Cherry FPGA DMA

Responses are dotted lines. Protocol guarantees responses arrive in order.

Trying to make this look like PCIE so moving to PCIE later will feel natural.

All messages are send and forget, except for memory read which needs a response. Device<–>host communication is using UART or ethernet.

A packet has 1 byte header to define the packet type and length. Then the payload follows.

Sometimes order matters, sometimes it doesn't.

Reordering memory reads and writes is bad.
The host should sends its memory read responses back in-order to simplify hardware. Later we can make hardware stronger to remove this requirement.
Reordering program start commands is bad.
Reordering program uploads is fine.
Reordering program finished messages is ok. Host will just assume previous programs have also finished.

Host refers to the host driver
Python refers to the tinygrad/pytorch runtime.

There's 2 types of memory on the host PC.

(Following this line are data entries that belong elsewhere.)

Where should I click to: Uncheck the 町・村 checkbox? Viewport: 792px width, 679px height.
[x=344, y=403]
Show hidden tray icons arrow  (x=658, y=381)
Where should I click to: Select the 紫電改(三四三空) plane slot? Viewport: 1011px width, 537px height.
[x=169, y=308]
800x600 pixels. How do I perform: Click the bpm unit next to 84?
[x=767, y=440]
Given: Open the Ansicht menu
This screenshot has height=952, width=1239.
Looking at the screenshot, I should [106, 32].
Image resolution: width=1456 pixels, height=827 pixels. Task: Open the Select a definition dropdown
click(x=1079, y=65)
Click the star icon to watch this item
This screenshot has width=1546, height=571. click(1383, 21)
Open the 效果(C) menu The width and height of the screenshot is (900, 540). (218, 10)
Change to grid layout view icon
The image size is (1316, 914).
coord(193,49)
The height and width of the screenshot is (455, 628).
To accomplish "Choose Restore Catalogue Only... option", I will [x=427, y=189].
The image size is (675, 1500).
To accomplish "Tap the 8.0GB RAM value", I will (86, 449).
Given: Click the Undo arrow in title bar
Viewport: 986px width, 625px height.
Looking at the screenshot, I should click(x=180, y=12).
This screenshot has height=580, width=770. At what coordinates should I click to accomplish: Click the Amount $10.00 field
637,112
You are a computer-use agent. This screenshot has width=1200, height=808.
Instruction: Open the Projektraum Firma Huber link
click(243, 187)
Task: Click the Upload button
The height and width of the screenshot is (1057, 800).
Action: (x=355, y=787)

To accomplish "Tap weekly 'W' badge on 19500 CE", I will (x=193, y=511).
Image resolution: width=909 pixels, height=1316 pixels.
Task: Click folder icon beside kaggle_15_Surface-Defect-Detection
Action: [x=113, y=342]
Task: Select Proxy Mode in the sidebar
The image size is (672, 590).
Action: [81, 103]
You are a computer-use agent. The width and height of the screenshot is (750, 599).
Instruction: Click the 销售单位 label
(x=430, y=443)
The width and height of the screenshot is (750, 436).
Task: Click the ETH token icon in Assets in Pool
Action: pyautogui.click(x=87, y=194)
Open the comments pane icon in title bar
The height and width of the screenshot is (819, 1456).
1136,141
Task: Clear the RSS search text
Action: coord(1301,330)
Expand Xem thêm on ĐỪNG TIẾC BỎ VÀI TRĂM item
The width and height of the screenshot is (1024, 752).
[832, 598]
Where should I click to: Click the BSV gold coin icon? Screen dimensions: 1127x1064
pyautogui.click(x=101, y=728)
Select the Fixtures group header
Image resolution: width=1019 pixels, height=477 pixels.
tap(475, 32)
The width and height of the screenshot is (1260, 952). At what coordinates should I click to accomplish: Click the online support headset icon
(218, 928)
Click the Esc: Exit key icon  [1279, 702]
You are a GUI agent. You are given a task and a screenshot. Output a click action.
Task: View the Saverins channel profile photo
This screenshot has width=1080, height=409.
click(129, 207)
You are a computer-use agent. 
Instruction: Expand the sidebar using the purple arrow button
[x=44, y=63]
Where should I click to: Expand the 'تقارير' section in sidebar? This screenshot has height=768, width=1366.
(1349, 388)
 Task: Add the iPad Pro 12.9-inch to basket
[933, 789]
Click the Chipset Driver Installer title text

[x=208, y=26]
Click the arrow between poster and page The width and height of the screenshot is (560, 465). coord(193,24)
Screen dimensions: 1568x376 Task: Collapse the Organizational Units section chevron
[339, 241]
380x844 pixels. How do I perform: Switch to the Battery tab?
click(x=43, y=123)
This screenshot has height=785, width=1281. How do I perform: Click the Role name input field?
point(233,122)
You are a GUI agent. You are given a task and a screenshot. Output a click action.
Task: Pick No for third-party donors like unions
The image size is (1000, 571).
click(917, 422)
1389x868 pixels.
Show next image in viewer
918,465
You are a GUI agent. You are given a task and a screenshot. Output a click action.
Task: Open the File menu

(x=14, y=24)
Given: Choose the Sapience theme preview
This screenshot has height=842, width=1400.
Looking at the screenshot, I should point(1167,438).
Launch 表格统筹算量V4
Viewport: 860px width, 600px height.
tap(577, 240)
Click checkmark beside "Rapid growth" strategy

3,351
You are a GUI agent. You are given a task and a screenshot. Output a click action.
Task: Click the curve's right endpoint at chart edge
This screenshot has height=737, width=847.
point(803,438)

One is tiled memory, this imitates how we'll structure memory in VRAM in the future. It's a 1GB array (emulating a 1GB VRAM). The tensors are stored tile contigous.

The other memory is normal row contigous with strides. This is how pytorch and tinygrad store tensors.

Right now to_gpu() moves a tensor from row contigous memory to the 1GB tiled memory to emulate transfer to VRAM. In the future, it will move the tensor to the real VRAM.